── RECORDS
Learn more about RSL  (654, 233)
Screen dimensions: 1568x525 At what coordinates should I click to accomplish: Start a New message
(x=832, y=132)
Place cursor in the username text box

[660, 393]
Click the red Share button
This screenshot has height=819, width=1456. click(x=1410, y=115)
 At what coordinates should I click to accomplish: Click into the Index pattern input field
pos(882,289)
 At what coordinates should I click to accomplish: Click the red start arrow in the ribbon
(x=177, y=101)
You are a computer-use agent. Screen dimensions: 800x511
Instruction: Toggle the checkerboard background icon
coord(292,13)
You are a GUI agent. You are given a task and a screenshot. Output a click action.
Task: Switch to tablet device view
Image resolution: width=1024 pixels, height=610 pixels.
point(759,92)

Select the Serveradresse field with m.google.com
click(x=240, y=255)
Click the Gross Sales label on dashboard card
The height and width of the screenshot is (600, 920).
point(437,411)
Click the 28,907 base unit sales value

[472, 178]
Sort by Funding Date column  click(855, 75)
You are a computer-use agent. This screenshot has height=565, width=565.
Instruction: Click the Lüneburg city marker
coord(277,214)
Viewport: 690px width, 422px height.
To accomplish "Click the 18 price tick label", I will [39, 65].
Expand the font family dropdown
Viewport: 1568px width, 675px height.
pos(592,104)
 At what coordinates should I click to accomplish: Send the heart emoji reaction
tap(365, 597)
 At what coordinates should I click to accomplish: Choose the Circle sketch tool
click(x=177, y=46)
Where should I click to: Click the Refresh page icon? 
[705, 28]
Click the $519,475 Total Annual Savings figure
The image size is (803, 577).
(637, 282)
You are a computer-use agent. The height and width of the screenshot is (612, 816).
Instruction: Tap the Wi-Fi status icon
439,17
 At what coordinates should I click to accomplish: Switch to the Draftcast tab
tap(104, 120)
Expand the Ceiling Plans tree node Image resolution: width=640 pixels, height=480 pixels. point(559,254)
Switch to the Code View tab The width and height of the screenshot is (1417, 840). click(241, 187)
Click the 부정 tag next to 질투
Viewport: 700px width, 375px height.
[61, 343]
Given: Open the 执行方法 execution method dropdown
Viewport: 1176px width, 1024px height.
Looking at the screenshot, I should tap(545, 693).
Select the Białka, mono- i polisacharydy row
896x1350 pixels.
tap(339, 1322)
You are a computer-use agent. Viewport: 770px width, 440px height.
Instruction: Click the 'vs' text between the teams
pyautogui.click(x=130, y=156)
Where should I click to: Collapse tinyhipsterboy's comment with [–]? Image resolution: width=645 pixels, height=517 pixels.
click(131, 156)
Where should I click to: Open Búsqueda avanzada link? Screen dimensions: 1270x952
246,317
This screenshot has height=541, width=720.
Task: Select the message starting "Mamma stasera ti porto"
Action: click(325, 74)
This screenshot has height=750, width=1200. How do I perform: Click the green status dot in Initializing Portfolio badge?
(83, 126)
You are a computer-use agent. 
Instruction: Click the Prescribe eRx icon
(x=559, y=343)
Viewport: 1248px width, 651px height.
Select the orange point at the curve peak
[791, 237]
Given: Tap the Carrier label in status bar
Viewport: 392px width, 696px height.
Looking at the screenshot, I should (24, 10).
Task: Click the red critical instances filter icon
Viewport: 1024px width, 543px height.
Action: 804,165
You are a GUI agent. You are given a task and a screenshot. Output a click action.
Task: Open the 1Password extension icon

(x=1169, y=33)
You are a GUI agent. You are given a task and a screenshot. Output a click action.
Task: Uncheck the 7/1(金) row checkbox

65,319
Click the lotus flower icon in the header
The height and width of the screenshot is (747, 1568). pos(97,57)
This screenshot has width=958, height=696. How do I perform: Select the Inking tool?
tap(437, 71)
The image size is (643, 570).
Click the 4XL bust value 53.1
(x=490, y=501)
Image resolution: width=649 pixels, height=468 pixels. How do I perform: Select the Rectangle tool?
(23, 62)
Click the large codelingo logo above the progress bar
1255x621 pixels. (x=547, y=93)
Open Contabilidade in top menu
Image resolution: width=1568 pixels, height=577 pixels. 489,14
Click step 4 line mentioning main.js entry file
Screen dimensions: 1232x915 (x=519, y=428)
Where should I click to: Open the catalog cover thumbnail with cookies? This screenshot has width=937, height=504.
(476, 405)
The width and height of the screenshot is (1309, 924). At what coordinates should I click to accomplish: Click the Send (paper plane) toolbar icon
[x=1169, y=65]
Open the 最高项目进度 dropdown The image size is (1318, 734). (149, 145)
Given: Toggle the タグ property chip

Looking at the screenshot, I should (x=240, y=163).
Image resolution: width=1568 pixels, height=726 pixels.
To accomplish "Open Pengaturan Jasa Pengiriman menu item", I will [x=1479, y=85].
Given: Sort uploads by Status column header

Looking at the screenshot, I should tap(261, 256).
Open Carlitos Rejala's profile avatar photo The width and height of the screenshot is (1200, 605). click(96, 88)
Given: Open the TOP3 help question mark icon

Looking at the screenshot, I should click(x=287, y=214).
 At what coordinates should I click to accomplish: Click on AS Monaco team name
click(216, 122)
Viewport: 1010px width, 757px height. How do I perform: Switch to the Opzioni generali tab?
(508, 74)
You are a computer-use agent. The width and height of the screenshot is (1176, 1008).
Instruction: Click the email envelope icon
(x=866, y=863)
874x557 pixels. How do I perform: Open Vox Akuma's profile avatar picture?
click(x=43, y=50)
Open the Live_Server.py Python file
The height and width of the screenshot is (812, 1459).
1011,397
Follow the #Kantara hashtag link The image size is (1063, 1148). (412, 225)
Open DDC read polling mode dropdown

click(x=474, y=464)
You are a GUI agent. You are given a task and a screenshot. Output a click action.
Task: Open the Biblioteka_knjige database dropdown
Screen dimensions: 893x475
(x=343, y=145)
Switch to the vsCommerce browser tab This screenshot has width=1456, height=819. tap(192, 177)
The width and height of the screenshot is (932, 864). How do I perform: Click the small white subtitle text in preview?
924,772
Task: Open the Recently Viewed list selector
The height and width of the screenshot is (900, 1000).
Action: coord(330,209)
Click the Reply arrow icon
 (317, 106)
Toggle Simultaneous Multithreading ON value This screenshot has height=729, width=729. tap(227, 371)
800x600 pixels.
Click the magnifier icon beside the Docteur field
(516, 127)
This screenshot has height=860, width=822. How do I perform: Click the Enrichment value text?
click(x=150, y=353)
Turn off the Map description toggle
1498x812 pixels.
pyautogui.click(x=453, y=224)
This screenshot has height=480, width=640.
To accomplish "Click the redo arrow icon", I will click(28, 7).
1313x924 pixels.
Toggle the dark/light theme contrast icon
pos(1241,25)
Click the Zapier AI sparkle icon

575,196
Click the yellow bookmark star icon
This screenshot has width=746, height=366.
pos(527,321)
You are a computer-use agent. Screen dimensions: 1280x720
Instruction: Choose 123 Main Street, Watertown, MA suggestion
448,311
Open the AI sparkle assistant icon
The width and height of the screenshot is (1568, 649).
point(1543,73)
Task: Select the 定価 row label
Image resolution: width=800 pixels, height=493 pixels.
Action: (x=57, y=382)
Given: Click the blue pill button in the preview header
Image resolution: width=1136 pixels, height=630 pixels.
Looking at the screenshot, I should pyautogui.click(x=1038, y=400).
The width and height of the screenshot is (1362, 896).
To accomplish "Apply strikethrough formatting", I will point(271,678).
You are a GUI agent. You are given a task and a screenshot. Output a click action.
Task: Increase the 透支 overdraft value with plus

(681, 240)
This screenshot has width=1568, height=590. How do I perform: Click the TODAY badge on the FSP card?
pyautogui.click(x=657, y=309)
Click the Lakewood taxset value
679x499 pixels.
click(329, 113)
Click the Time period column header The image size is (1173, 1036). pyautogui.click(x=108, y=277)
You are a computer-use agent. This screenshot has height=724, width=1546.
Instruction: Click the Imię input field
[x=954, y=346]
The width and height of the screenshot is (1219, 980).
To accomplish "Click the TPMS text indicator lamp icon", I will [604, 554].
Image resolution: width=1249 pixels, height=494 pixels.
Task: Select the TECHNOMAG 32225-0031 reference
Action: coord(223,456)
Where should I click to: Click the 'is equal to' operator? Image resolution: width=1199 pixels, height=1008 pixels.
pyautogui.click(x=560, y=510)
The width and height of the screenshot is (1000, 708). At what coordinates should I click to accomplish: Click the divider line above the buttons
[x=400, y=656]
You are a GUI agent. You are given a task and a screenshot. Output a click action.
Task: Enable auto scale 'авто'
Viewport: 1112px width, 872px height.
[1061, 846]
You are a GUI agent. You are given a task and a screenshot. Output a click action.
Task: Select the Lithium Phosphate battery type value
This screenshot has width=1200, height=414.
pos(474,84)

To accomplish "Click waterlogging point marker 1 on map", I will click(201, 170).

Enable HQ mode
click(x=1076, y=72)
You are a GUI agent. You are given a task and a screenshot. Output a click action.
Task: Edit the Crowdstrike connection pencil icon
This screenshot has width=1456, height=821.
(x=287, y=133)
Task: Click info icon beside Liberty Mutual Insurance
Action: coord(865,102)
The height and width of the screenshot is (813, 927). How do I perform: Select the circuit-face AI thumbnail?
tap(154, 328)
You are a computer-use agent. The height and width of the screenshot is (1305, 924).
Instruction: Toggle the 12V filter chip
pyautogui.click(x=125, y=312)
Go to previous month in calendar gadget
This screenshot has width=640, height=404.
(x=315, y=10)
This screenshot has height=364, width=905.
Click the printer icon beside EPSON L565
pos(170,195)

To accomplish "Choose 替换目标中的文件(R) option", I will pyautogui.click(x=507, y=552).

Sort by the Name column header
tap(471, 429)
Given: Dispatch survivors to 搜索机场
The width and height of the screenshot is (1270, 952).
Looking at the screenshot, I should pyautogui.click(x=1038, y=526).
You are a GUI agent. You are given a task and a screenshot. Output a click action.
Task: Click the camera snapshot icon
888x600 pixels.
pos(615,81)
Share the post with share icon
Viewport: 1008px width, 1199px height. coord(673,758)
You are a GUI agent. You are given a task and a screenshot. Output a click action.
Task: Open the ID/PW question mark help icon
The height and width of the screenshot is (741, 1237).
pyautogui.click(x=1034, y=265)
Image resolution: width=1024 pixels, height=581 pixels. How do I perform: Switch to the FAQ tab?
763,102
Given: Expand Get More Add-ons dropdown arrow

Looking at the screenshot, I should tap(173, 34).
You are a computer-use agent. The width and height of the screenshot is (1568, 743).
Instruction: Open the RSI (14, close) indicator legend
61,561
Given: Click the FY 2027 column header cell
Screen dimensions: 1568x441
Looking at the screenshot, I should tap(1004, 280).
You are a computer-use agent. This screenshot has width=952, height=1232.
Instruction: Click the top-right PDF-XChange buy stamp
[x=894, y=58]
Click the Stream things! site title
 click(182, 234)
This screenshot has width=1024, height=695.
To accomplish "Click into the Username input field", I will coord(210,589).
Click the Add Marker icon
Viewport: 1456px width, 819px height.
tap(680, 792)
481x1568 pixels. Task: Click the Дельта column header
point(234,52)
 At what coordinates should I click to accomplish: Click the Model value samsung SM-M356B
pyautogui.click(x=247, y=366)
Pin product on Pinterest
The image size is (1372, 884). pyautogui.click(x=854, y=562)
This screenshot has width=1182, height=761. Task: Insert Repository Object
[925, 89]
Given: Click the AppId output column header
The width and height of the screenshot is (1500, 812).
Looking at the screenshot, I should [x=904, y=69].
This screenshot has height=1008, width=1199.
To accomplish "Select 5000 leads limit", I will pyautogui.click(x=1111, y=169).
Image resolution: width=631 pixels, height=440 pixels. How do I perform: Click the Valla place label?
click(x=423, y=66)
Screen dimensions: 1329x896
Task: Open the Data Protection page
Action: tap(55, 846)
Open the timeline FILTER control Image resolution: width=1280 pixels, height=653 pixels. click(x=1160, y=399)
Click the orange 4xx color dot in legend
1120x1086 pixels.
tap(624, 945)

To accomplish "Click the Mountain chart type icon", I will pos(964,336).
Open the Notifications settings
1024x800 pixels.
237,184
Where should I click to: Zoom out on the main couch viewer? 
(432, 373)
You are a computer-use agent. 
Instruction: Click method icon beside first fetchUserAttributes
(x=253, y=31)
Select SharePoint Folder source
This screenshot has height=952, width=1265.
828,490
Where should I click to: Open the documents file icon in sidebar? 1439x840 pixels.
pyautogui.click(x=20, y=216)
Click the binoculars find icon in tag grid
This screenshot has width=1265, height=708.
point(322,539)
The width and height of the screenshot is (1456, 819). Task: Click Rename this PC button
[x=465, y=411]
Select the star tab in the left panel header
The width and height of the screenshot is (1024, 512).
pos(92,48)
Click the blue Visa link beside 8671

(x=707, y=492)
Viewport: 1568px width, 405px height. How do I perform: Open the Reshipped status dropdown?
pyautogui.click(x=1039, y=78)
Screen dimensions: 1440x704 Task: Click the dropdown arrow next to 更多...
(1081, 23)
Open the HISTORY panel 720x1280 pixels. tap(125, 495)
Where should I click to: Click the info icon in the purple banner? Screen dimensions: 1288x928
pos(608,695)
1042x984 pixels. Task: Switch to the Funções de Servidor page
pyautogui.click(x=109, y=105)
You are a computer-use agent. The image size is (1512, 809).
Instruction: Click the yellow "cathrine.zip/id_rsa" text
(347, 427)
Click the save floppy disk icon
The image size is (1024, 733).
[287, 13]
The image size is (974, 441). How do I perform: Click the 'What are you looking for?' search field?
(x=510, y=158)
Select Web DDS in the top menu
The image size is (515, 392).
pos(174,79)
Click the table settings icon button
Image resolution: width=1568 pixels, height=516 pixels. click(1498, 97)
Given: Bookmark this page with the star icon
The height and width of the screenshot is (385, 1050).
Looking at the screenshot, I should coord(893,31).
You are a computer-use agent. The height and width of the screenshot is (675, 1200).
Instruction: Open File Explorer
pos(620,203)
────
Please quote the items from the line containing "At what coordinates should I click to accomplish: Send" through the line containing "pyautogui.click(x=130, y=156)", both included, word for word.

EXERCISE RESPONSE:
 At what coordinates should I click to accomplish: Send the heart emoji reaction
tap(365, 597)
 At what coordinates should I click to accomplish: Choose the Circle sketch tool
click(x=177, y=46)
Where should I click to: Click the Refresh page icon? 
[705, 28]
Click the $519,475 Total Annual Savings figure
The image size is (803, 577).
(637, 282)
You are a computer-use agent. The height and width of the screenshot is (612, 816).
Instruction: Tap the Wi-Fi status icon
439,17
 At what coordinates should I click to accomplish: Switch to the Draftcast tab
tap(104, 120)
Expand the Ceiling Plans tree node Image resolution: width=640 pixels, height=480 pixels. point(559,254)
Switch to the Code View tab The width and height of the screenshot is (1417, 840). click(241, 187)
Click the 부정 tag next to 질투
Viewport: 700px width, 375px height.
[61, 343]
Given: Open the 执行方法 execution method dropdown
Viewport: 1176px width, 1024px height.
Looking at the screenshot, I should tap(545, 693).
Select the Białka, mono- i polisacharydy row
896x1350 pixels.
tap(339, 1322)
You are a computer-use agent. Viewport: 770px width, 440px height.
Instruction: Click the 'vs' text between the teams
pyautogui.click(x=130, y=156)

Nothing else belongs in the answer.